Le conseguenze sanzionatorie della mancata partecipazione alla mediazione della pubblica amministrazione

Le Linee Guida: circolare 10.08.2012 n.9 – La mancata partecipazione della P.A. alla procedura di mediazione e le conseguenze sanzionatorie – Ipotesi di danno erariale: cenni- Conclusioni

Le Linee Guida: la circolare 10 agosto 2012 n.9

La partecipazione della Pubblica Amministrazione ai procedimenti ADR e in particolare alle mediazioni, rappresenta un argomento su cui i giuristi si stanno dibattendo da qualche anno. Il 10 agosto 2012 con circolare n.9 [1] il Ministero per la Pubblica Amministrazione ha emanato le Linee Guida in materia di mediazione nelle controversie civili e commerciali.

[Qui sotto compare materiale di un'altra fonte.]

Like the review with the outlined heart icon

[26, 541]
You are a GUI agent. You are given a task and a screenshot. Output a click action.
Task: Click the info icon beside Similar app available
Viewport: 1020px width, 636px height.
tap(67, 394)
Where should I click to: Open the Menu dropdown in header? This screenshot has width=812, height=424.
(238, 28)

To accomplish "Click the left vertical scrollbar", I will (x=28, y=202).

Sia nel decreto 28/10 che nel D.M. 18.10.2010 n.180[2] non vi sono espresse esclusioni rivolte alle Pubbliche Amministrazioni relative ai procedimenti di mediazione; da ciò discende che la normativa si applica anche al settore pubblico.

Le Linee Guida sottolineano che l’Avvocatura di Stato svolge in mediazione la funzione consultiva di cui all’art.13 del R.D.30.10.1933 n.1611 come “assistenza tecnica complementare alla rappresentanza processuale e difesa in giudizio delle amministrazioni patrocinate” (Art. 5 Linee Guida 10.08.2012). Nel contesto di mediazione resta pertanto esclusa la rappresentanza processuale e la difesa in giudizio delle amministrazioni patrocinate dall’Avvocatura di Stato, pur nel rispetto delle indicazioni fornite dalla circolare stessa la quale ribadisce che le amministrazioni nei confronti delle quali l’Avvocatura dello Stato svolge funzioni di patrocinio obbligatorio, non possono rivolgersi ad avvocati del libero foro per l’attività difensiva.

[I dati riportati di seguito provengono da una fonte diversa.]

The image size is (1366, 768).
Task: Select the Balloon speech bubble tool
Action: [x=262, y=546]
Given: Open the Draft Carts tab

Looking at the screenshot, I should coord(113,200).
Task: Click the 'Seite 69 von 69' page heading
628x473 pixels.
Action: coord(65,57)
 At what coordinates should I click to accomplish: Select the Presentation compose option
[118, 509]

Quanto alla partecipazione al procedimento, ricevuta la convocazione, la Pubblica Amministrazione ne valuta la convenienza e, laddove non intenda intervenire deve adottare specifico atto contenente le motivazioni che è opportuno comunicare all’Organismo di mediazione. Laddove vi sia mancata partecipazione senza giustificato motivo, il D.Lgs.vo 28/10

prevede specifica sanzione rappresentata dal pagamento di una somma corrispondente al contributo dovuto per il giudizio.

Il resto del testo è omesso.